【中央日報】日本はビザ手数料5倍、韓国は査証免除延長…中国人観光客めぐり正反対の算法 日本は門戸を狭め、韓国は門戸を広げる
日本政府は19日、査証手数料の引き上げを決定した。1回のみ入国できるシングルビザは3000円から1万5000円へ、複数回入国できるマルチビザは6000円から3万円へ引き上げられる。1978年以来、48年ぶりの改定となる。
茂木敏充外相は同日の定例記者会見で、「インフレや為替変動などの要因により、48年ぶりの手数料引き上げは避けられない」と述べた。

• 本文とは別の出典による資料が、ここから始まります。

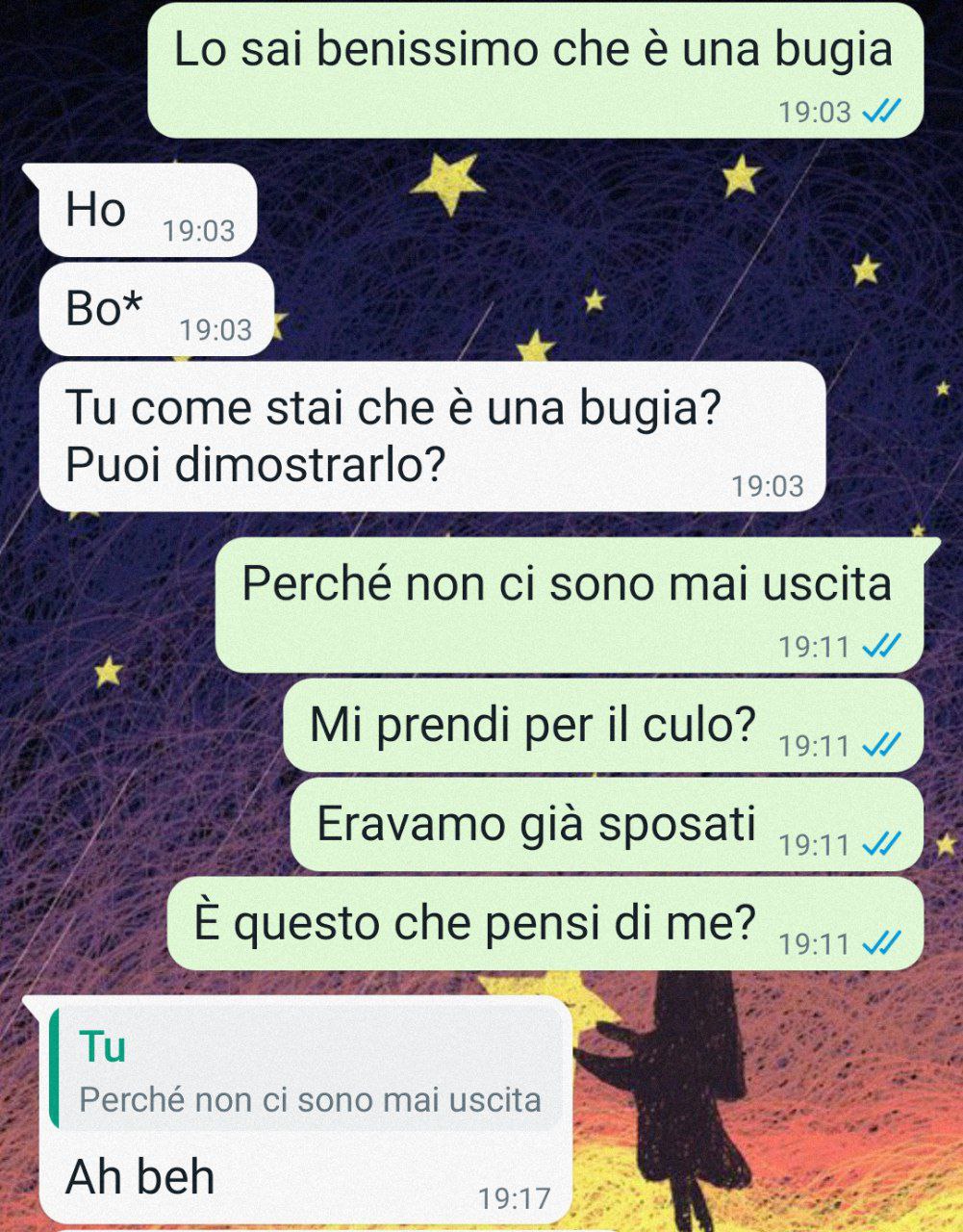This screenshot has height=1232, width=963.
Task: Tap the large yellow star in chat wallpaper
Action: pos(448,182)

日本政府は今回の引き上げにより、年間約1200億円の税収増を見込み、外国人行政や不法滞在対策の財源に充てる方針だ。
韓国、台湾、米国、欧州などは査証免除対象のため影響はなく、引き上げの対象は中国、インド、ベトナムなど査証が必要な100カ国余りとなる。

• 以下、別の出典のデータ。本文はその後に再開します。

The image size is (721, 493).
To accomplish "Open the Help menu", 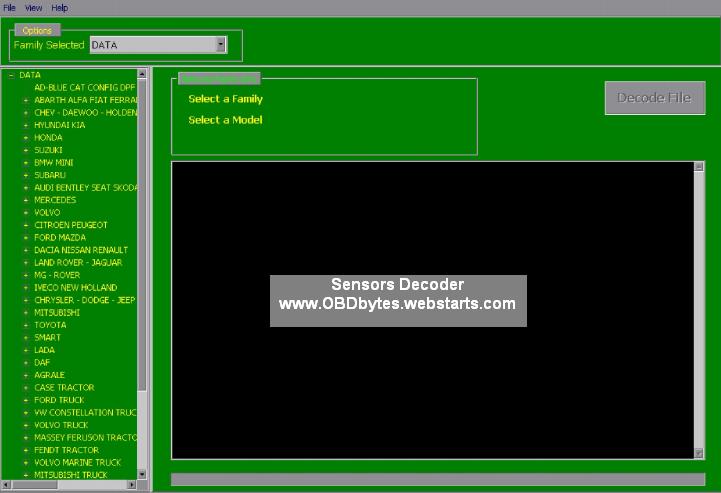I will [x=60, y=7].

これに加え、日本を訪れる人数を考慮すると、事実上のターゲットは中国との見方が出ている。中国は昨年909万6300人が日本を訪れ、韓国(945万9600人)に次いで2番目に多い訪日客数を記録した。ただし、消費額では中国が2兆26億円(21.2%)で1位となり、台湾9638億円、米国9139億円、韓国8767億円の順だった。
茂木外相は同日、「直ちに訪日客に影響が出るとは考えていない」と述べたが、野村証券は今回の引き上げにより、年間の訪日客数が約1.7%(約63万人)、1人当たりの支出が約2.0%減少し、観光消費全体では約2840億円減少すると試算した。その大部分は中国人観光客の減少による影響とみられている。
それにもかかわらず日本政府がこのような措置に踏み切った背景には、オーバーツーリズムをめぐる議論や対中関係の悪化、外国人政策の厳格化など、複合的な要因があると指摘されている。
また、中国人観光客が減少しても、年間4000万人近くに達する訪日客全体の急増によって、その影響は相殺されるとの見方も少なくない。実際、今年4月の中国人観光客は前年同月比56.8%減少した一方、韓国は21.7%、台湾は19.7%増加した。このため、訪日観光客全体では5.5%の減少にとどまった。
一方、韓国は門戸を広げる道を選んだ。
総理室によると、金民錫(キム・ミンソク)首相は23日、中国・遼寧省大連で国務院の李強首相と会談し、両国間の人的交流拡大策を協議する中で、査証免除措置を延長する考えを明らかにした。対中強硬路線を鮮明にする高市内閣とは対照的に、中国との関係管理を重視する李在明(イ・ジェミョン)政権の立場を反映した措置とみられる。
韓中両国は昨年の首脳会談や11月に慶州(キョンジュ)で開かれたアジア太平洋経済協力(APEC)会議を経て、関係改善の流れにある。特に、THAAD(高高度防衛ミサイル)問題に伴う「限韓令」以降、約10年間停滞していた中国人観光客の消費が回復し、韓国を訪れる中国人観光客の1人当たり平均支出は224万ウォン(約23万円)と、日本(111万ウォン)の約2倍に達している。